Another recently identified target gene of Eda is Sonic hedgehog (Shh) [Schmidt-Ullrich et al., 2006; Pummila et al., 2007] which is essential for proper downgrowth of the hair germ [Mikkola and Millar, 2006]. Accordingly, several genes downstream of Shh are downregulated in Eda null skin [Schmidt-Ullrich et al., 2006; Cui et al., 2006]. In addition, it seems that effects of Eda in hair shaft formation are mediated at least in part by Shh whose correct spatial expression pattern is involved in hair bending [Hammerschmidt and Schlake, 2007]. Shh may play a role in the pathogenesis of the HED tooth defects as well, as Shh transcripts are severely downregulated in Eda mutant teeth [Kangas et al., 2004].

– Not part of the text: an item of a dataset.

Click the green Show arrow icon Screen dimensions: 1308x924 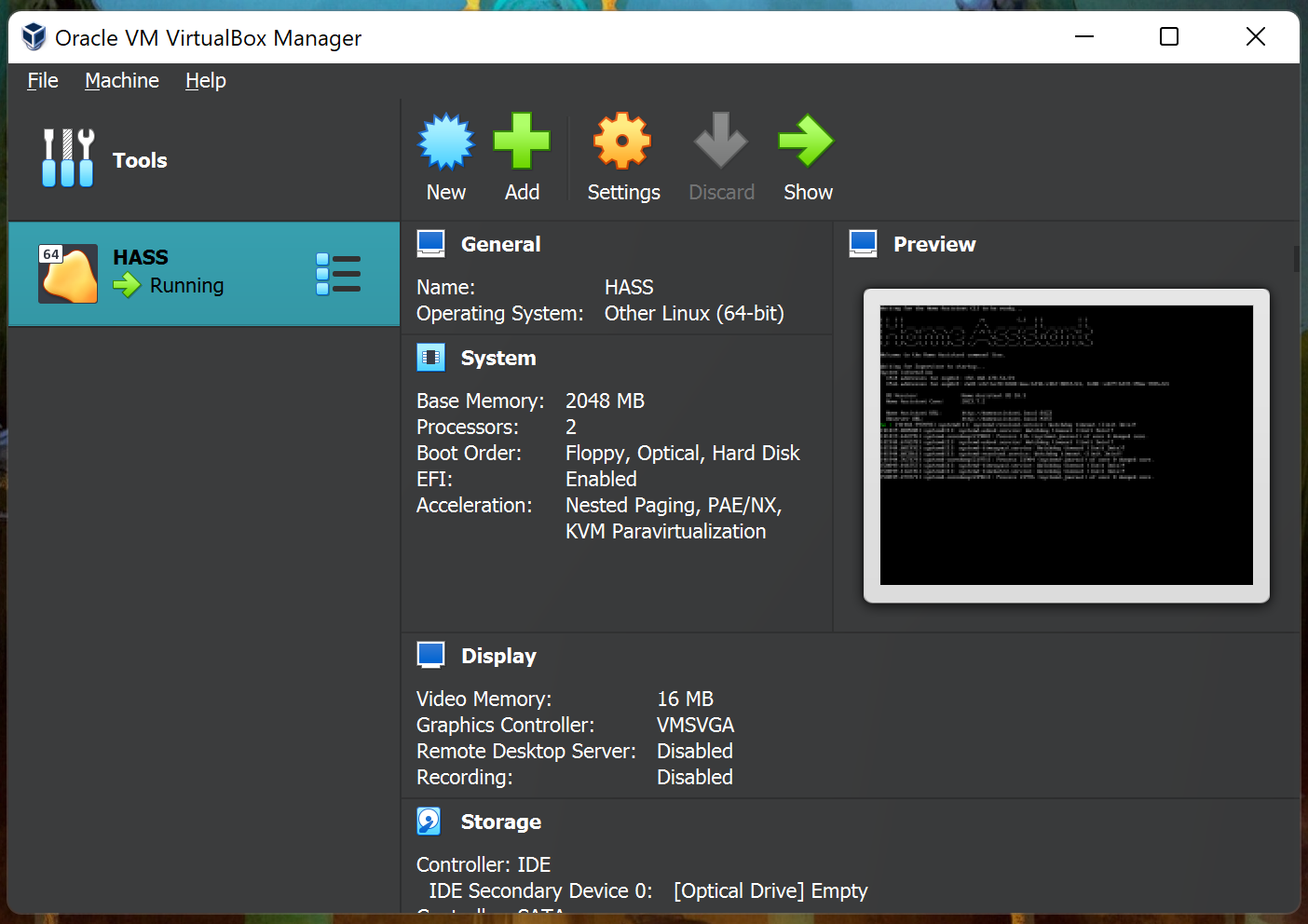click(x=807, y=142)
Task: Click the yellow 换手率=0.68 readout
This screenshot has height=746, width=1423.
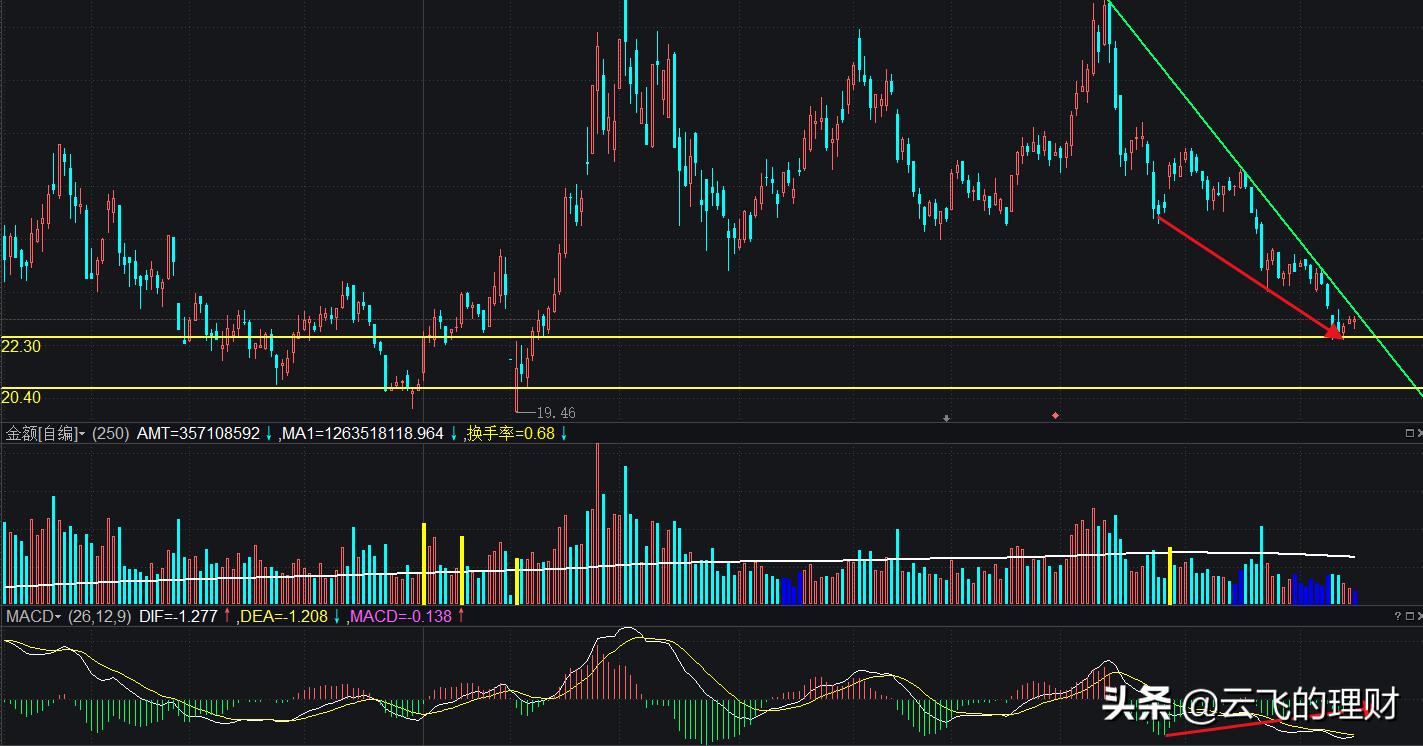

Finally, Eda induces the expression of lymphotoxin-β (LTβ) [Cui et al., 2006], a TNF-like ligand with previously identified roles in the immune system. Analysis of LTβ deficient mice indicates that LT β has no morphogenetic role but is involved in hair shaft differentiation and may partially explain the hair fiber abnormalities associated with HED in mice and men [Cui et al., 2006].


The Eda pathway constitutes an exceptional system of one ligand—one receptor pair while in most developmentally important pathways promiscuity is rather a rule than an exception. For example, a particular FGF or Wnt ligand may bind to multiple receptors and vice versa. This fidelity has substantially increased the usefulness of HED mouse models and has facilitated the elucidation of the developmental role of the Eda pathway. Additional information has also been obtained by introducing novel animal models to study HED such as the chick, fish, and dog [Mikkola, 2008]. Consequently, considerable progress has been made during past few years in understanding how Eda regulates skin appendage development. The function of Eda during placode formation has been analyzed in detail, the important role of NF-κB downstream of Edar has been confirmed, and the first transcriptional target genes have been discovered. Downstream targets of Eda are obvious candidates in search for novel genes behind ectodermal dysplasias. It should be remembered though that these genes are likely to be regulated by other pathways and be part of distinct processes during embryogenesis as well. This is exemplified by Shh which is a novel Eda target gene, yet disturbances in the Shh pathway cause very different congenital malformations (see OMIM 142945 and 147250) compared to HED due to involvement of Shh in a plethora of developmental processes.

Despite these important steps forward there are still several open questions. What other genes are regulated by Eda and which of them are most relevant for the pathogenesis of HED? Are the same target genes of Eda involved in the development of different ectodermal organs? For example, our knowledge of sweat gland development is still very rudimentary. A recent study shows that as in hair follicles, Eda is essential for both initiation and post-initiation stages of sweat gland development [Cui et al., 2009]. And what is upstream of Eda, Edar, and Edaradd? Could those genes be novel candidate genes for ectodermal dysplasias? With the increasing interest in the Eda pathway, many of these questions are likely to be answered in upcoming years.


I thank participants of the International Conference on Ectodermal Dysplasia (Charleston, March 2008) for fruitful discussions.